>> begin
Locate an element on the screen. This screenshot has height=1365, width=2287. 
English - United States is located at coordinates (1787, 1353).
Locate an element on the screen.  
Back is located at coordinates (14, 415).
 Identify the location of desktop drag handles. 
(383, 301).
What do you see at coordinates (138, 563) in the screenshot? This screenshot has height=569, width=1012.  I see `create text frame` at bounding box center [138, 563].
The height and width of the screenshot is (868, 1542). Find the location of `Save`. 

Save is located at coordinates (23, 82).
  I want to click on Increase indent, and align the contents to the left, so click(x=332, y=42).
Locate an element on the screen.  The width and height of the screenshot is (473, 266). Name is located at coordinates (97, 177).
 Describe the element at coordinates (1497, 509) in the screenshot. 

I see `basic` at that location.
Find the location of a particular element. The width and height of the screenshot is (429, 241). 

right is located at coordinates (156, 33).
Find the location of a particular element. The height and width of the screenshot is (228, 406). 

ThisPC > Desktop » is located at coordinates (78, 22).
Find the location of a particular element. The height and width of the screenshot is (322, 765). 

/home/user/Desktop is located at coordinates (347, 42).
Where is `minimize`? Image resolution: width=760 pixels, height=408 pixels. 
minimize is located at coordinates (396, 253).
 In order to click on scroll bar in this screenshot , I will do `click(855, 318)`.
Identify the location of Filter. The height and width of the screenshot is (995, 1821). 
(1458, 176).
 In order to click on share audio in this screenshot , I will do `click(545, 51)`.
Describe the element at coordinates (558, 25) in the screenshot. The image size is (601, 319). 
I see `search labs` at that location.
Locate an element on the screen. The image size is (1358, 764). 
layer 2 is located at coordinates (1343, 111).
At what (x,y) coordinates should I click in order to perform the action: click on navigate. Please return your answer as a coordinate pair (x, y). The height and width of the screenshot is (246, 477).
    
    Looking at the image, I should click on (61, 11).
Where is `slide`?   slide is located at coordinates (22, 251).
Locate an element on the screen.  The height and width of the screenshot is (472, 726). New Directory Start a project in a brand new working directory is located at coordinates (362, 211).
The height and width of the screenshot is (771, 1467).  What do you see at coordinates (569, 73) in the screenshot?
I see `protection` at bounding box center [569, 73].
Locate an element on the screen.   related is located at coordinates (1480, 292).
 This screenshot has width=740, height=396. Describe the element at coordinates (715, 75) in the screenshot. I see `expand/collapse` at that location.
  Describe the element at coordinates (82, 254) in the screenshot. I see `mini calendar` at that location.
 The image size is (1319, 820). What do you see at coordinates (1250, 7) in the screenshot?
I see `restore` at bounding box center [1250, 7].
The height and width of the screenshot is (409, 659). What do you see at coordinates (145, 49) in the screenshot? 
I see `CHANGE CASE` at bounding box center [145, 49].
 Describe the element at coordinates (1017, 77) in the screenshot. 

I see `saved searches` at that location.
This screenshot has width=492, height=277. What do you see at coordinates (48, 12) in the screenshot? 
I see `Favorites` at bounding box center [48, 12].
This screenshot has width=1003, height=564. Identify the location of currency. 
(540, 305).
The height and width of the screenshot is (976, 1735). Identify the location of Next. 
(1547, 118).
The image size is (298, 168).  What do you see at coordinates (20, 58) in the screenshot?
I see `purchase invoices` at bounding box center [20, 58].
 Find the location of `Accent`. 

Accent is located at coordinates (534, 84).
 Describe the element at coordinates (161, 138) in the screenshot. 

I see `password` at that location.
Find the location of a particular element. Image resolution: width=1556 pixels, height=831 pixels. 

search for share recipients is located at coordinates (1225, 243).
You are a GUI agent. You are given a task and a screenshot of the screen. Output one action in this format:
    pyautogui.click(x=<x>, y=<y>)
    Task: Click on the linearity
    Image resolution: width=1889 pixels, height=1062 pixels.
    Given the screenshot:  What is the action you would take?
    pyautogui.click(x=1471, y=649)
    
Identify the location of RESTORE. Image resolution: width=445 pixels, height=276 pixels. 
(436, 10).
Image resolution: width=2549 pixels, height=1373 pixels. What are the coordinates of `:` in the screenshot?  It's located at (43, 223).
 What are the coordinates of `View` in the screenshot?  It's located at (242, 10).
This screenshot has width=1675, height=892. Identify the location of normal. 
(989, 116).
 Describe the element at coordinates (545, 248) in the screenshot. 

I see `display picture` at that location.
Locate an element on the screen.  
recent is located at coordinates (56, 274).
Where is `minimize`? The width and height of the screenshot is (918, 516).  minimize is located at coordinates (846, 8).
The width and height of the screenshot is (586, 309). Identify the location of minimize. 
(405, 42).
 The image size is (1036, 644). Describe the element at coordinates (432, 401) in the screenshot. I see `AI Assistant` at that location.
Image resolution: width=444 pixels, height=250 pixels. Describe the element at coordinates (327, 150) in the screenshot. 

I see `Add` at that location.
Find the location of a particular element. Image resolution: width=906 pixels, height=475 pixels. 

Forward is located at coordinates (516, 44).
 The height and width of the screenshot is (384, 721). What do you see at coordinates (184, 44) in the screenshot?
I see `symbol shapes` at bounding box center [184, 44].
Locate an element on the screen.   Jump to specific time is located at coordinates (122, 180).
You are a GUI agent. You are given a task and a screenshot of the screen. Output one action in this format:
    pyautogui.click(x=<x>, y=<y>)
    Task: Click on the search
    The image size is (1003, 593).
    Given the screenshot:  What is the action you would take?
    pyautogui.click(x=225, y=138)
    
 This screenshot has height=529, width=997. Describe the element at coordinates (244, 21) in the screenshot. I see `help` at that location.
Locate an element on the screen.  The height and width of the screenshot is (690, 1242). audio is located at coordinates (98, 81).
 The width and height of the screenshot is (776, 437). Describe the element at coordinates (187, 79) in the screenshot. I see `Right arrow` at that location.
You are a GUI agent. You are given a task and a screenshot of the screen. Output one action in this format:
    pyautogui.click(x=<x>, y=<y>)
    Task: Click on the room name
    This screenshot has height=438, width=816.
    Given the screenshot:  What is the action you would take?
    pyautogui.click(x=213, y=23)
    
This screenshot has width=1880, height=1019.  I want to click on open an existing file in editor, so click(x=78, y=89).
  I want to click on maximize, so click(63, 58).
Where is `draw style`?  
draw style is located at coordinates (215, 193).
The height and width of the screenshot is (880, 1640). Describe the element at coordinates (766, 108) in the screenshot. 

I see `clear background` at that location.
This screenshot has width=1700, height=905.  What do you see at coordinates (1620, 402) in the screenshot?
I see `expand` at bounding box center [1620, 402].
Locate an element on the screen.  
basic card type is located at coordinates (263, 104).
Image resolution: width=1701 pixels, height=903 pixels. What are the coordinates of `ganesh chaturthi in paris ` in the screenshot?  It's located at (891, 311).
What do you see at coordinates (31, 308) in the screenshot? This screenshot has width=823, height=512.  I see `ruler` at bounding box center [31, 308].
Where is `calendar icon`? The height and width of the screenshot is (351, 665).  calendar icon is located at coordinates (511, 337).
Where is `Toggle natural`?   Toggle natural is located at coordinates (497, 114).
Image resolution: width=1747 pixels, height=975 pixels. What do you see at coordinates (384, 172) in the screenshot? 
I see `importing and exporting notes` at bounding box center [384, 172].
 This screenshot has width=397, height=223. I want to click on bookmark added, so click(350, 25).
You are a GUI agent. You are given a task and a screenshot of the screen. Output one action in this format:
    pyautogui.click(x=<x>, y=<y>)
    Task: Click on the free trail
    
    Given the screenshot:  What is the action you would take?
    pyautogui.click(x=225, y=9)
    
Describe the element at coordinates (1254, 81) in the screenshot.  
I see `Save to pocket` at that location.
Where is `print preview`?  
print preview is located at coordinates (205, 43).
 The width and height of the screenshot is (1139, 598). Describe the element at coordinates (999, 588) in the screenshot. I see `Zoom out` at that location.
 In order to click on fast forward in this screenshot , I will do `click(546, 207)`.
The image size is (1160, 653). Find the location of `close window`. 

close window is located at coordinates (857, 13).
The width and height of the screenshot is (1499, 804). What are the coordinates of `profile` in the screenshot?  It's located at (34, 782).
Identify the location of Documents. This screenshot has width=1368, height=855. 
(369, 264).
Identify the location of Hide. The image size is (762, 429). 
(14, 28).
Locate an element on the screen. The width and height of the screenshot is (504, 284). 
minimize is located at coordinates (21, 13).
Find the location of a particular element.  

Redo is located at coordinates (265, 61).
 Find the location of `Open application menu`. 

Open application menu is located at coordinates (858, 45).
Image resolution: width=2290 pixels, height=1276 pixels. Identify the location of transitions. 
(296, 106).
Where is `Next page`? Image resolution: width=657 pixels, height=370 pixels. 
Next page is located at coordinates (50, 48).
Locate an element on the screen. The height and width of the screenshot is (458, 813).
>> end
Given request — Rewrite the lines above between the line holding "Identify the location of Documents." and the line holding "Redo is located at coordinates (265, 61).", inclusive, swapping "Hide" for "Show" and leaving everything else unchanged.

Result of the task —
Identify the location of Documents. This screenshot has width=1368, height=855. 
(369, 264).
Identify the location of Show. The image size is (762, 429). 
(14, 28).
Locate an element on the screen. The width and height of the screenshot is (504, 284). 
minimize is located at coordinates (21, 13).
Find the location of a particular element.  

Redo is located at coordinates (265, 61).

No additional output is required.